The Scandinavian hunter-gatherers, meanwhile, appeared to be intermediate between the eastern and western hunter-gatherers in the PCA analysis.
"Eastern hunter-gatherers were not present on the eastern Baltic coast, but a genetic component from them is present in Scandinavia. This suggests that the people carrying this genetic component took a northern route through Fennoscandia into the southern part of the Scandinavian peninsula," Krause added in a statement. "There they genetically mixed with western hunter-gatherers who came from the south, and together they formed the Scandinavian hunter-gatherers."
This is in line with what was reported earlier this month in PLOS Biology. An Uppsala University-led team found that two hunter-gather groups likely moved to Scandinavia by following distinct southern and northeastern routes.

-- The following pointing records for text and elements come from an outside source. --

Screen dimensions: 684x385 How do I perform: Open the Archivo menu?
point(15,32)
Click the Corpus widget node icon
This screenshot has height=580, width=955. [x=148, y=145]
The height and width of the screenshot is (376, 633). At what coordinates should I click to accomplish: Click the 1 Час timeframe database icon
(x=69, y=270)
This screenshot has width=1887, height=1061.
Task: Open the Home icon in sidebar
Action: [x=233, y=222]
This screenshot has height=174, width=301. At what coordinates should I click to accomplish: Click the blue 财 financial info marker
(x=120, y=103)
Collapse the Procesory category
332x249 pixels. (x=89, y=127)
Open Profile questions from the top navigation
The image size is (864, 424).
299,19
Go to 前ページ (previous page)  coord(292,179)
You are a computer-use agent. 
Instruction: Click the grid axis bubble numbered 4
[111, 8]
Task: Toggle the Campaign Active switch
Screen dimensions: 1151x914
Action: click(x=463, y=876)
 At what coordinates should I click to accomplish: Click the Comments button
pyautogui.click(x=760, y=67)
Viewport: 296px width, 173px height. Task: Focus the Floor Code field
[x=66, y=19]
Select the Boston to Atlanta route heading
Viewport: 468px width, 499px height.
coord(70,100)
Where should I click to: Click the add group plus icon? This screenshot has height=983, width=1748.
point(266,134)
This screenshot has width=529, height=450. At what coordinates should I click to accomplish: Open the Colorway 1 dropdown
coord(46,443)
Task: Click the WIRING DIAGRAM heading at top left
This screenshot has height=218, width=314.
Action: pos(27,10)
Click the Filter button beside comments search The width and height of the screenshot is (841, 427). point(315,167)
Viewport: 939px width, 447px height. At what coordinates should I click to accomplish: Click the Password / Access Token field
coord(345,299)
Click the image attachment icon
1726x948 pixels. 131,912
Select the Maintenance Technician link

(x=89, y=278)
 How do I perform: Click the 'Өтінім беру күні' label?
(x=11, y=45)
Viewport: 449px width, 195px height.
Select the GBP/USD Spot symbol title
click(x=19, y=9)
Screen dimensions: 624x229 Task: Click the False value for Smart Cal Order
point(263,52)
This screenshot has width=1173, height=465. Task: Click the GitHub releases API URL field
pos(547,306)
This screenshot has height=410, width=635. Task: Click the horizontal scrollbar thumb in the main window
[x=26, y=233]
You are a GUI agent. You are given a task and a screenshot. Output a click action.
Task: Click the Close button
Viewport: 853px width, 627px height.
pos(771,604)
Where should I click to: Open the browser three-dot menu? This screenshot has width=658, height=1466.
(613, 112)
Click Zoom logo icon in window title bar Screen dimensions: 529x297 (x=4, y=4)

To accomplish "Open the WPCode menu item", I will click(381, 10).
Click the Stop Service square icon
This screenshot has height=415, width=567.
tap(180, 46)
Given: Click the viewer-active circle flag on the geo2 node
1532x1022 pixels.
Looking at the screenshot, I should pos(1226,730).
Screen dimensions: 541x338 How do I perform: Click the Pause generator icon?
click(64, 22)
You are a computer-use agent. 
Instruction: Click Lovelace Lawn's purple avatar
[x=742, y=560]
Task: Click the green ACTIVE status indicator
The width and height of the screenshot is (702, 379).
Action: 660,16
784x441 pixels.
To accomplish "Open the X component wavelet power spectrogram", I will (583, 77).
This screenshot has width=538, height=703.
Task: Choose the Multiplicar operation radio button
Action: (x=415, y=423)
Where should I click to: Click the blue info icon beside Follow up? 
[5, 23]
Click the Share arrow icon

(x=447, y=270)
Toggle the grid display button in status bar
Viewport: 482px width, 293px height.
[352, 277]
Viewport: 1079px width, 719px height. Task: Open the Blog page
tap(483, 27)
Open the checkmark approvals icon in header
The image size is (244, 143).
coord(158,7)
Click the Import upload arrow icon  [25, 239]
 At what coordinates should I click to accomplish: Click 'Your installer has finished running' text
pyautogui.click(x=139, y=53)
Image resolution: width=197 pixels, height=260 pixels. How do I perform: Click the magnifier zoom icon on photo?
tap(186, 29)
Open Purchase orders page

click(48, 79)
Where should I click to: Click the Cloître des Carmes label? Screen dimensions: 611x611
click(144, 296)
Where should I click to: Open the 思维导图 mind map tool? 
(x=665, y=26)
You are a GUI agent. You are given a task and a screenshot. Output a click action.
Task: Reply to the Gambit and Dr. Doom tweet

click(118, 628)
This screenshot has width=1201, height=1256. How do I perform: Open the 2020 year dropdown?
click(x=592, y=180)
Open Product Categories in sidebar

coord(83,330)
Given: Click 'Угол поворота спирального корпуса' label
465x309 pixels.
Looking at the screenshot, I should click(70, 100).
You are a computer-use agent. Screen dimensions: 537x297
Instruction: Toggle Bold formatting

In this new study, Krause and his colleagues also reported that the introduction of farming to Scandinavia coincided with a shift in ancestry and occurred about 4,000 BCE, earlier than previously thought. These early Scandinavia farmers had increased levels of ancestry in common with Levantine and West Anatolian farmers. This suggested to the researchers that the first farmers in Scandinavia migrated there from Central Europe, bringing their farming technology and Anatolian ancestry with them.
They also noted that the Siberian and East Asian-related ancestry present today in northeastern Europe appears to have arrived after the end of the Bronze Age. Identifying the population that introduced that ancestry could be a next step, the researchers said.